I couldn’t believe that in 2018 a pad controller manufacturer would launch a product that has a hard-wired pad layout. This means that the MIDI notes the device is able to transmit to the DAW cannot be changed! I really don’t get it. Simply speaking, there are 8 pad assignment banks and each just reflects a chromatic scale starting at a different root note.

Impossible to create custom MIDI mappings for the pads

I’m not sure what group of people Presonus is targeting with the ATOM pad controller, but for me as a finger drummer using the XpressPads technique this device is next to useless. No matter how beautiful it looks, no matter how sensitive the pads are. If I can’t create custom pad mappings, the ATOM can’t compete with any other pad controller I own… and I own them all.

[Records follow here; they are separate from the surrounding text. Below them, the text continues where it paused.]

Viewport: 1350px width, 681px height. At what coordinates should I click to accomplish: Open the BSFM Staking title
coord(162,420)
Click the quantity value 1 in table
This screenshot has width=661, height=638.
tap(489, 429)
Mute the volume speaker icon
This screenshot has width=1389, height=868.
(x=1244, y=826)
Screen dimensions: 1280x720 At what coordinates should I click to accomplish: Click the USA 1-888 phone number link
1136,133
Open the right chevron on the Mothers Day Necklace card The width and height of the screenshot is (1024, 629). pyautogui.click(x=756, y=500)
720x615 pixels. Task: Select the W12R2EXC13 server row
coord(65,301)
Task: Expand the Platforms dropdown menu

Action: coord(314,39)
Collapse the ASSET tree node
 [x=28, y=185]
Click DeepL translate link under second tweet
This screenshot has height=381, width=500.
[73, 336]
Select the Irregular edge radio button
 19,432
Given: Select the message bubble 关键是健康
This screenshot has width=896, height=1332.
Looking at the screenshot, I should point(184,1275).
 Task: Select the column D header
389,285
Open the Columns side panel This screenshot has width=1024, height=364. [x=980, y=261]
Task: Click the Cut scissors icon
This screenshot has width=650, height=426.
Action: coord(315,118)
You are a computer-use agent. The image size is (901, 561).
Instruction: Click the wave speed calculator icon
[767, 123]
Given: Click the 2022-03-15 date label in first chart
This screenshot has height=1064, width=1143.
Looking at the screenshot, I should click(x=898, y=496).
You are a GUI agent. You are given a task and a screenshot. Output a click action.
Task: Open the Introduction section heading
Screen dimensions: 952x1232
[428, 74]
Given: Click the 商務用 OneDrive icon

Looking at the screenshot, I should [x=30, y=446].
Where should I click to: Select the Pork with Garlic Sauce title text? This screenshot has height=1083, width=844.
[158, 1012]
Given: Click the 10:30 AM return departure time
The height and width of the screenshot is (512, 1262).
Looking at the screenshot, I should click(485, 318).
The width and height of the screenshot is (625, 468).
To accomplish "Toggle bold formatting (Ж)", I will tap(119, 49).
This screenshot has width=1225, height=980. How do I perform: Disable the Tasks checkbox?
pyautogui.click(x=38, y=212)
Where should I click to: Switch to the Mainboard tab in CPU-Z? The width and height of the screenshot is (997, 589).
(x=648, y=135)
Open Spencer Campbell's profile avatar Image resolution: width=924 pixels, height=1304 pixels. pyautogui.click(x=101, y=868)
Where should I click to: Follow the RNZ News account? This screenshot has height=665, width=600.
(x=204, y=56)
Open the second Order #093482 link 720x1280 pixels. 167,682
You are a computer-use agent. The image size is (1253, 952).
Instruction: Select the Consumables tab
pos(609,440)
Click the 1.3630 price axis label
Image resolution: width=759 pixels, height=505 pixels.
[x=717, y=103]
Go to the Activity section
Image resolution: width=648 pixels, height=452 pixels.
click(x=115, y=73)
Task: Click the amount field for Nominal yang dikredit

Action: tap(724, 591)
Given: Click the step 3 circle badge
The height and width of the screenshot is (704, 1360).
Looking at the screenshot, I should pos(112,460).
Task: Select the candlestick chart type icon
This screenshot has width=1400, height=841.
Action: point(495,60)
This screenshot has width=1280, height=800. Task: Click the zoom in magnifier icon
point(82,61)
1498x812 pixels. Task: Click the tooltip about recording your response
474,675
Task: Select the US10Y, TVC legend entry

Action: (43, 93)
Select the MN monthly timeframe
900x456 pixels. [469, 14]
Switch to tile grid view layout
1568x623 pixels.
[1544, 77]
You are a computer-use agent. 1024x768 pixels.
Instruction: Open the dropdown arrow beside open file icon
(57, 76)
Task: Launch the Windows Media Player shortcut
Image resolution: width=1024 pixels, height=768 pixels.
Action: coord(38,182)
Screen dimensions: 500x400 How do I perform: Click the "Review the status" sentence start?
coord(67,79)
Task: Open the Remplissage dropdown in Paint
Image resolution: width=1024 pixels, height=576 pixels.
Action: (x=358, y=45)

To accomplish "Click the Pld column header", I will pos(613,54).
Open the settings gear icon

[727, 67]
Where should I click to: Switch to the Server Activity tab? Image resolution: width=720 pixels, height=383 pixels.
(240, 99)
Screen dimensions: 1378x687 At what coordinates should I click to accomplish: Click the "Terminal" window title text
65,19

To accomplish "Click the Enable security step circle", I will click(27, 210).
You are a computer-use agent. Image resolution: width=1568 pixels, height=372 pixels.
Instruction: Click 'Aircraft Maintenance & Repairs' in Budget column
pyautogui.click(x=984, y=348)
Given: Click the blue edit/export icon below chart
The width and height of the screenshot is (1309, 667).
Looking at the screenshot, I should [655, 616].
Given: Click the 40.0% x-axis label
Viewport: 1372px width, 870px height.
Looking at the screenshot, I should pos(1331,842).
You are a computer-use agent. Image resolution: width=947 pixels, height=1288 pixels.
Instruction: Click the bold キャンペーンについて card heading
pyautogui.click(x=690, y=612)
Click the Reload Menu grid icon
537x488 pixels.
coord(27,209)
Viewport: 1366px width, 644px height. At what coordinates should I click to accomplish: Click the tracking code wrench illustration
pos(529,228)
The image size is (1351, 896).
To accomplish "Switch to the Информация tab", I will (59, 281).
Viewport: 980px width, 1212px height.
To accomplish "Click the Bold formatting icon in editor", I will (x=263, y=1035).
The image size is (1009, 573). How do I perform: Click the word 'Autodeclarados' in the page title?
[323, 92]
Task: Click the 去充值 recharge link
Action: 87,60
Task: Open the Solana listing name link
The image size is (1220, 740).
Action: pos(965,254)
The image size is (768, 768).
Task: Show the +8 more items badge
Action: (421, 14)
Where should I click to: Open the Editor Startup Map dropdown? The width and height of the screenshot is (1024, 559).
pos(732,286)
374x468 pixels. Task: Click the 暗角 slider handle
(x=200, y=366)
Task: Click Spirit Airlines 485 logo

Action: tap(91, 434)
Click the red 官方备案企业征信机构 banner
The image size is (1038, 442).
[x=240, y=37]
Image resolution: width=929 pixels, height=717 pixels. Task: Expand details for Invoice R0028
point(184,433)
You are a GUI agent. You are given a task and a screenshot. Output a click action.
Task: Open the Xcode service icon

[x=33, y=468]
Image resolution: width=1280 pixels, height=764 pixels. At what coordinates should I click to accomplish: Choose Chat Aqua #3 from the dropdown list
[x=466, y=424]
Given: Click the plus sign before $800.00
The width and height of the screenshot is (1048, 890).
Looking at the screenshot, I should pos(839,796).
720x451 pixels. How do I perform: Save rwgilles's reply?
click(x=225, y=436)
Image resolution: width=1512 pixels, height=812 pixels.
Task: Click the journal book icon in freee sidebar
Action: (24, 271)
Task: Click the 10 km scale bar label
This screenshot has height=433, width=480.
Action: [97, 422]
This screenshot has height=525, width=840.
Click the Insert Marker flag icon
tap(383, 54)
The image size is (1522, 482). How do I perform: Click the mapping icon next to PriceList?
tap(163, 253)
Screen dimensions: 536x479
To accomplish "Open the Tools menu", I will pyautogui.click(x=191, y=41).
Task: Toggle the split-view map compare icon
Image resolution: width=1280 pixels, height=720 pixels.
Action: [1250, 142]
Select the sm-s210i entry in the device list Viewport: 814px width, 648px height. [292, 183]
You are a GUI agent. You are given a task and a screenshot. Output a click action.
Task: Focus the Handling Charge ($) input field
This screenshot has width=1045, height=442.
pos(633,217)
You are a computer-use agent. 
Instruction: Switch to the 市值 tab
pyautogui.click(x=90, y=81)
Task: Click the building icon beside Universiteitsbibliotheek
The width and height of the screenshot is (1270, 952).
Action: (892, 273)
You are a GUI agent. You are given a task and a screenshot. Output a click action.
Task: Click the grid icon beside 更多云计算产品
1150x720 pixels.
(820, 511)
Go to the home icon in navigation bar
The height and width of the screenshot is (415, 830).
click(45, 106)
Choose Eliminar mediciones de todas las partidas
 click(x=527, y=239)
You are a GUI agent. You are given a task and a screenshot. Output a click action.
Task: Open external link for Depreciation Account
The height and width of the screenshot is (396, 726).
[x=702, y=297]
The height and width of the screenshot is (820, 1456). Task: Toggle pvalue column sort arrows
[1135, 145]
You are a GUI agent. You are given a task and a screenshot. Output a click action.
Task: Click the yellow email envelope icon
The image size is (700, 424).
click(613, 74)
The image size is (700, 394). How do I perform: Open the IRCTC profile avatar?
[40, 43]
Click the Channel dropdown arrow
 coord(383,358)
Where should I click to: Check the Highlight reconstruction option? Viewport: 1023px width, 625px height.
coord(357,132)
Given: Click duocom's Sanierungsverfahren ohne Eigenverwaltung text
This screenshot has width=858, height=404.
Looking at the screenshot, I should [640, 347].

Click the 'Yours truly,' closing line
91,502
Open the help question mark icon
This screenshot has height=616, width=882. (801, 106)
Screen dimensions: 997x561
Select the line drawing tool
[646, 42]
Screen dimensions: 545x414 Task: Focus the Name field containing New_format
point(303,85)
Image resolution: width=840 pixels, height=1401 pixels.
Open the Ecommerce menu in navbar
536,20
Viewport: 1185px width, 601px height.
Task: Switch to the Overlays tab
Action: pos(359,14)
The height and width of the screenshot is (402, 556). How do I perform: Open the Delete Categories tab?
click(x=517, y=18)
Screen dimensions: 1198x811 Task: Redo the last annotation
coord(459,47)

In a nutshell, the Presonus ATOM is a huge disappointment for me, ONLY because of the fixed pad mappings. Again, I’m writing this from a finger drummer’s perspective. Not giving finger drummers the chance to create custom mappings is more than a conceptual error: It’s embarrassing.

Presonus ATOM alternatives

I don’t care what the Presonus ATOM can do when connected to its mother ship Studio One. I don’t care how well (or not) it integrates with Studio One. I use Ableton Live, Cubase Pro and FL-Studio. In the next five years I certainly won’t switch to Studio One, so there’s no good reason for me to keep the two Presonus ATOM pad controllers I’ve bought. I’ll return them immediately. I have 10+ midi controllers at my disposal (direct competitors being: AKAI MPD218, Korg PadKONTROL, IK Multimedia iRig Pads, Keith McMillen Quneo) and on all of them I can change pad assignments.

Shall Presonus ever re-think their MIDI concept for the ATOM and release a firmware update that allows pad mappings to be changed, please let me know. Because then I’ll test the device in depth and re-write this article. For the time being I stick to my key message: For me as a finger drummer this pad controller is a huge disappointment.